** ARBEITSAUFTRÄGE **
(1) Wer spielt laut der Beschreibung des filmischen Tableaus die Jungfrau Maria?
(2) Setzen Sie die Beschreibung des filmischen Tableaus nach ihrem letzten Satz fort.

** AUSGANGSTEXT **
-*-*-
Dieserart entsteht ein filmisches Tableau, in dem einzelne Figuren des Gemäldes auf beiläufige Weise, fast märchenhaft, wachgeküsst werden: Kinder räkeln und balgen sich frühmorgens in ihren Betten; Mägde und Burschen gehen ihrer Arbeit nach oder haben Muße für ein Stelldichein. Besorgt hält dagegen die Jungfrau Maria (Charlotte Rampling) Ausschau nach ihrem Sohn. Ein Bauer, der friedvoll mit seiner Frau den Tag begann, wird auf dem Weg in die Stadt bei einer Rast von den Schergen in roter Uniform zusammengeschlagen. Seine Frau muss hilflos mit ansehen, wie er an ein Wagenrad gebunden und weggeschleift wird. Über den Alltag der einfachen Leute auf dem Hof, dem Feld oder in der Stadt und die versprengten grausamen Momente, die in den Kreuzweg münden, wacht stoisch der Müller. Er blickt nach einem langen Aufstieg zum Dach der Windmühle, der vom Echo seiner Schritte begleitet wurde, auf das Treiben am Boden herab; nur er kann ihm Einhalt gebieten.
-*-*-
** DATENZEILEN **
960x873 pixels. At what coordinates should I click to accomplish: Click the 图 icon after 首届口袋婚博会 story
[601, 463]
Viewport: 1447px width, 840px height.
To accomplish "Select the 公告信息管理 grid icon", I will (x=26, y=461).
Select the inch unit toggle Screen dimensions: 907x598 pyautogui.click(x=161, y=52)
-*-*-
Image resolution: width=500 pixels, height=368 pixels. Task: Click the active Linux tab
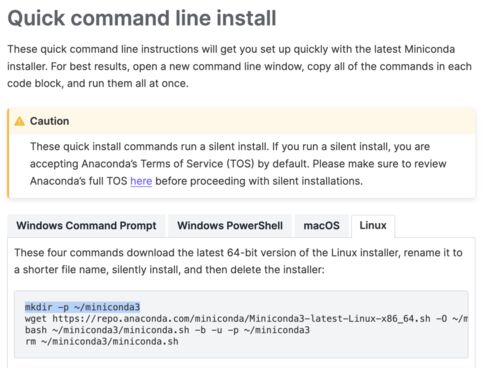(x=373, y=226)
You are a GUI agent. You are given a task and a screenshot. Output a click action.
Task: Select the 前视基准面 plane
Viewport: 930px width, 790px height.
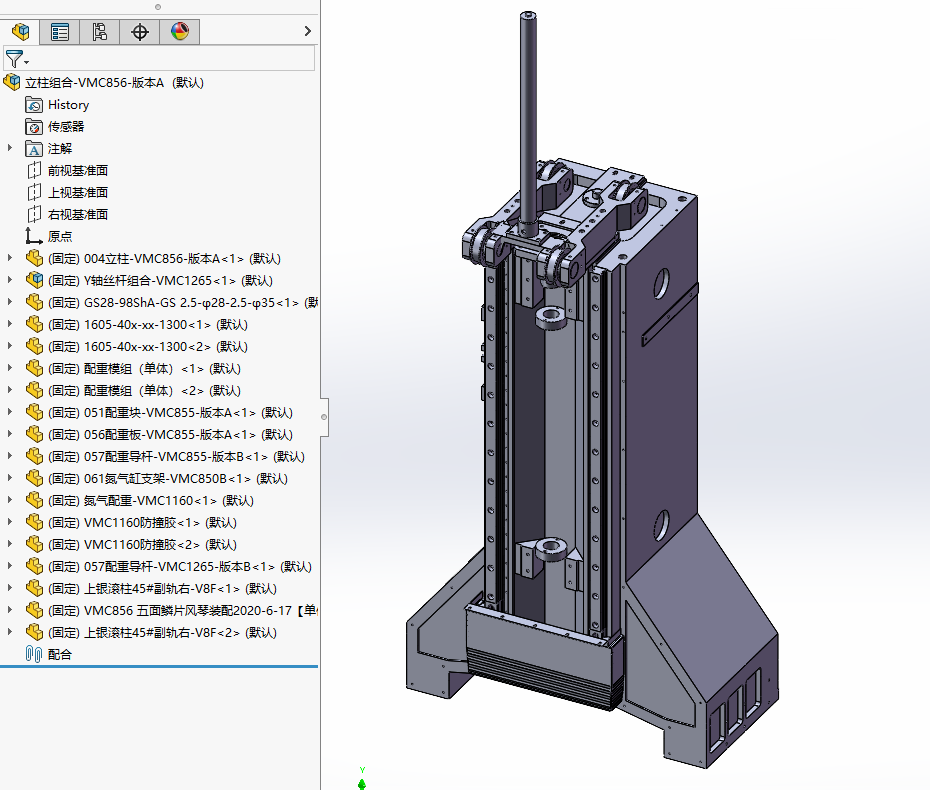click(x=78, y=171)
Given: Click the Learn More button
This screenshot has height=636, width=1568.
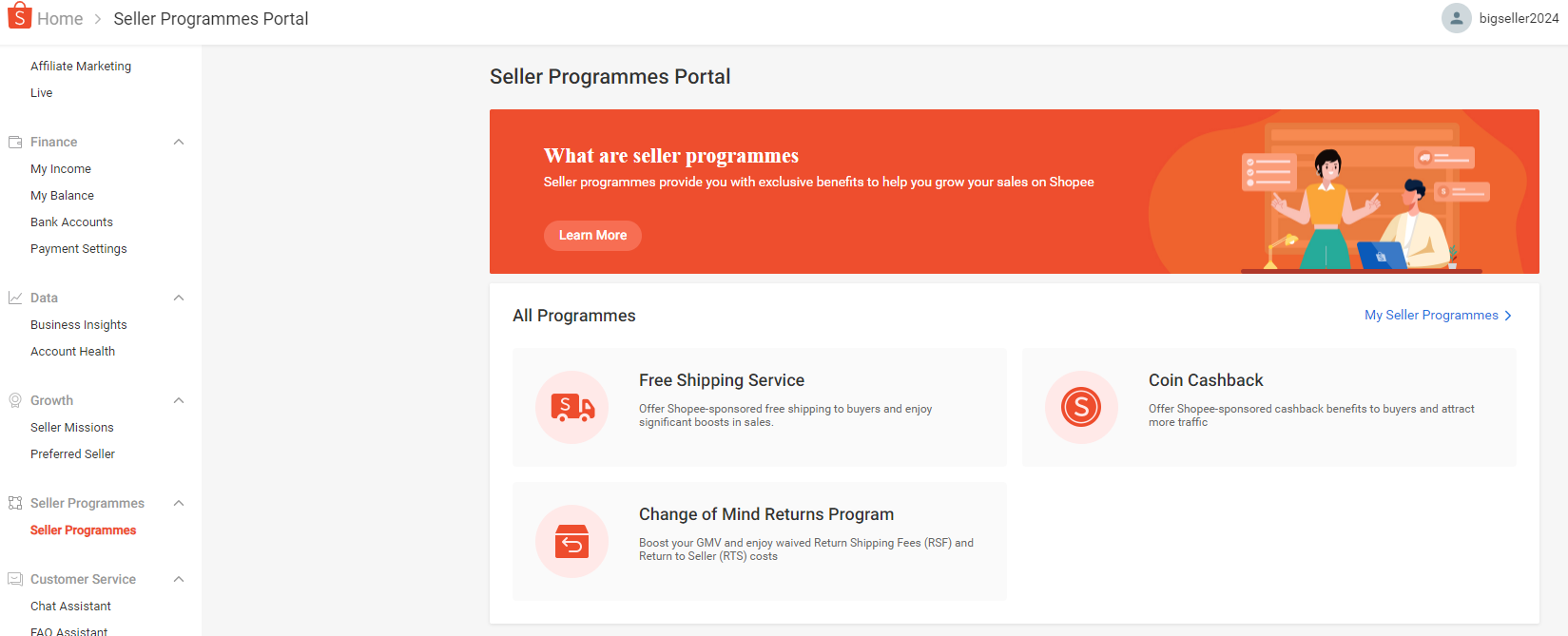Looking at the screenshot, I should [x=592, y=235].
-*-*-
** LÖSUNGEN DER AUFGABEN **
(1) Charlotte Rampling.

(2)
Mit hohem technischem Aufwand, akribisch in Kostüm-, Setdesign und Ton, entwickelt Majewski eine emphatische Erzählform und Bildsprache, die an ein Gemälde heranzuführen vermag, das sich bei einem Besuch im Kunsthistorischen Museum so nicht erschließt.